Lou Barlow is a member of Sebadoh and Dinosaur Jr. You can follow him on Twitter here.
Talkhouse writers are musicians, and they write with a passion, insight, poetry and empathy that you’re just not going to find anywhere else. That’s why we’d rank the best writing in the Talkhouse with the best music writing anywhere. This week, we’re celebrating some of our favorite Talkhouse pieces of 2014.
— Michael Azerrad, Talkhouse editor-in-chief
I don’t know if jealousy is the right way to describe how I feel about Beck. He does, however, remind me of my own shortcomings. I don’t know if I covet what he has, in the dark, Biblical sense, but I do wish I had a functioning studio (and an assistant or two) in my garden.

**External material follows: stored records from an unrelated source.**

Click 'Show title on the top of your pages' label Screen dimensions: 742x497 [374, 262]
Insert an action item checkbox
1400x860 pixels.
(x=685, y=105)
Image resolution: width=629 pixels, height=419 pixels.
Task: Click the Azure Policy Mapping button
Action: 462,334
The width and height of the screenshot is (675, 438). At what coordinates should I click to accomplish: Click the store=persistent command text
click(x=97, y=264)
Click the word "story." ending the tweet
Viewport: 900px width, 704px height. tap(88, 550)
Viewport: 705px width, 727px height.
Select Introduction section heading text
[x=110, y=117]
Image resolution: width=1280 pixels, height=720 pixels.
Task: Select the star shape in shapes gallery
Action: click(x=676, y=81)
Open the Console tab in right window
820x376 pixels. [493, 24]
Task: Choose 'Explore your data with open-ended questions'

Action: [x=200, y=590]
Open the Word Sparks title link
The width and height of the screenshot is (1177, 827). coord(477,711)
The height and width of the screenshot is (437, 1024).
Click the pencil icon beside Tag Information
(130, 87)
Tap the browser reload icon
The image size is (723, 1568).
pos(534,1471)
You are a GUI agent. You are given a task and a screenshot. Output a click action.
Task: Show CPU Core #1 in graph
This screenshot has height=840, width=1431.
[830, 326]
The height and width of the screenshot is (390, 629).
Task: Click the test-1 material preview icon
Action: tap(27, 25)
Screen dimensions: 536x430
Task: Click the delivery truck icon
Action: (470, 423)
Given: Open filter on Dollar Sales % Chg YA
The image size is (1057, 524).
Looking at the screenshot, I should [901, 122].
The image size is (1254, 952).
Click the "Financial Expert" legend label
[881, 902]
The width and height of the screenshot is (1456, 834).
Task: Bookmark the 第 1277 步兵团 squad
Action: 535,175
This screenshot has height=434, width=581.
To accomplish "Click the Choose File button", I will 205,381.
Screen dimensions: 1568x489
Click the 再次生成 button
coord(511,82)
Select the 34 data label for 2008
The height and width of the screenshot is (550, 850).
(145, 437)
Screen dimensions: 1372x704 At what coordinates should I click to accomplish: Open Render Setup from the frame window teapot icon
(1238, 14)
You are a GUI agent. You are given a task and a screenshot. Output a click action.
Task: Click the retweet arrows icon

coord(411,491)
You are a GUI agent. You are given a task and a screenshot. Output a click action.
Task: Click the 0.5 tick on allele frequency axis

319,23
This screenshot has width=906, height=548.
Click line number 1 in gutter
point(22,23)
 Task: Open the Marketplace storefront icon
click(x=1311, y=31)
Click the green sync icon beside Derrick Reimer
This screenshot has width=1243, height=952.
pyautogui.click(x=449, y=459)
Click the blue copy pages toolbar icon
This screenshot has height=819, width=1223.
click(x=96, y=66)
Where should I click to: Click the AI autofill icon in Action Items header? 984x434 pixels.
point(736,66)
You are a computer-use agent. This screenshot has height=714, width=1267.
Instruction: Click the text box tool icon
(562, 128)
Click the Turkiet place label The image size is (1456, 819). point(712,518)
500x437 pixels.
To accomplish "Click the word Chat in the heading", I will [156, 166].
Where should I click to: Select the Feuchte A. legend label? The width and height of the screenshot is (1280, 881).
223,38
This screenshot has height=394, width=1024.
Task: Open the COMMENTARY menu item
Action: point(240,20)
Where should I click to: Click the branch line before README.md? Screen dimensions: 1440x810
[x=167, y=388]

But, y’know, we all make choices, and my choices, for whatever reason, have led me in tight, anxious circles that are reflected in my music, which is, as a consequence, rarely as expansive as Mr. Beck’s. So, first off, when listening to Beck I have to overcome this flood of mixed feelings — I have to put myself aside for awhile.
I’ve listened to Morning Phase first thing in the morning for a week. My first impression: Sea Change 2. The opening slow symphonic whooshes recall the harmonic palette of that record, so the songs, at first, only trigger memories of “The Golden Age” and “Lost Cause.” Sea Change was a record that drove me crazy. Why? It was too fucking good, that’s why. In 2002 (the year of its release) I was picking up the pieces from some disaster in my life and not making my masterpiece. Meanwhile, by all accounts, Beck was.
But, also, Sea Change felt both too good and not good enough. Does saying “not good enough” speak to a personal and perhaps petty inability to be truly absorbed by it, or were the textures and words not conspiring in an emotional tidal wave, commanding my full attention and bringing me to the edge of openly weeping? I didn’t know, so I revisited the album.
And you know what? Time has definitely brought us together, Sea Change and I. It’s not making me cry, but it’s amazing. There’s far more going on stylistically than the atmospheric folk that characterizes its best-known (to me, anyway) songs. “Paper Tiger,” for one, is another of Beck’s perfect beasts, a masterful mix of a dozen styles and flat-out gorgeous.
So: Morning Phase. From the opening splat of the snare, my white guy comfort zone is massaged by its steady plod. (Think Neil Young’s Harvest.) Morning Phase keeps that pace throughout. Turns out it’s not actually Sea Change 2 but it does further explore the tantalizing Gordon Lightfoot feel of “The Golden Age” and the more Neil-like songs on that album. In a literal sense, it’s “cosmic American music.” And “cosmic American music” is the ultimate aspiration of a songwriter such as I. First used to describe Gram Parsons and his International Submarine Band back in the mid ’60s (by Gram himself, I think), it’s country music readdressed and spread across the sky, modernized. Beck’s country music is warm and psychedelic, familiar and challenging. I suspect Gram himself would have been knocked out by it.
The new Beck record is an exploration into just one side of his musical persona, of course. He’s probably on to his next “phase” by now. But, at heart, he is a fucking great folk singer (his first handful of records demonstrate that) and by extension a great cosmic American artist. I’ve seen him do jaw-dropping recreations of Hank Williams and Elliott Smith in a live setting. He was part of the “anti-folk” movement in NYC back in the early ’90s and his off-the-cuff songs from that era are still among my Beck favorites (“Steve Threw Up,” “Fume,” etc.). The songs on Morning Phase are meticulously crafted and laid their eggs in my brain quickly. The memories of “Golden Age” are giving way to “Say Goodbye” and I suspect that, in time, the whole album will unveil its gifts. But, as with Sea Change, it’ll probably take me another 10 years before I can properly give Morning Phase its due. The strange thing is that, though I’ve listened to Morning Phase several times, I still don’t know what the words we use to say goodbye are. His voice is front and center, as it should be, but I have a hard time following the lyrics.
I’m still puzzling over why I can’t engage with his music on an emotional level. I thought for a second that maybe new music can’t make me cry but then I got a link to a new Low song on Facebook (I like FB for that reason, people posting favorite songs, etc.) and “Just Make It Stop,” from last year’s The Invisible Way, has me tearing up by the second verse. Low explores a similar vein as Morning Phase without the prowess of Beck’s players or the awesome scope of his vision, but still, it hits me were I live. There is an urgency to Low that comes through in even their most glacial music. By contrast, Beck is so firmly in control that when he’s at the wheel I curl up in the back seat and drift off. Low has me up and looking around, anxious and aware as we, possibly, plunge off a cliff.
The thing that I equate most with Beck is generosity. He uses all the resources he has to make the most interesting music he can. After starting this piece, I headed out to the garage and started recording again. Beck reaches and so should I.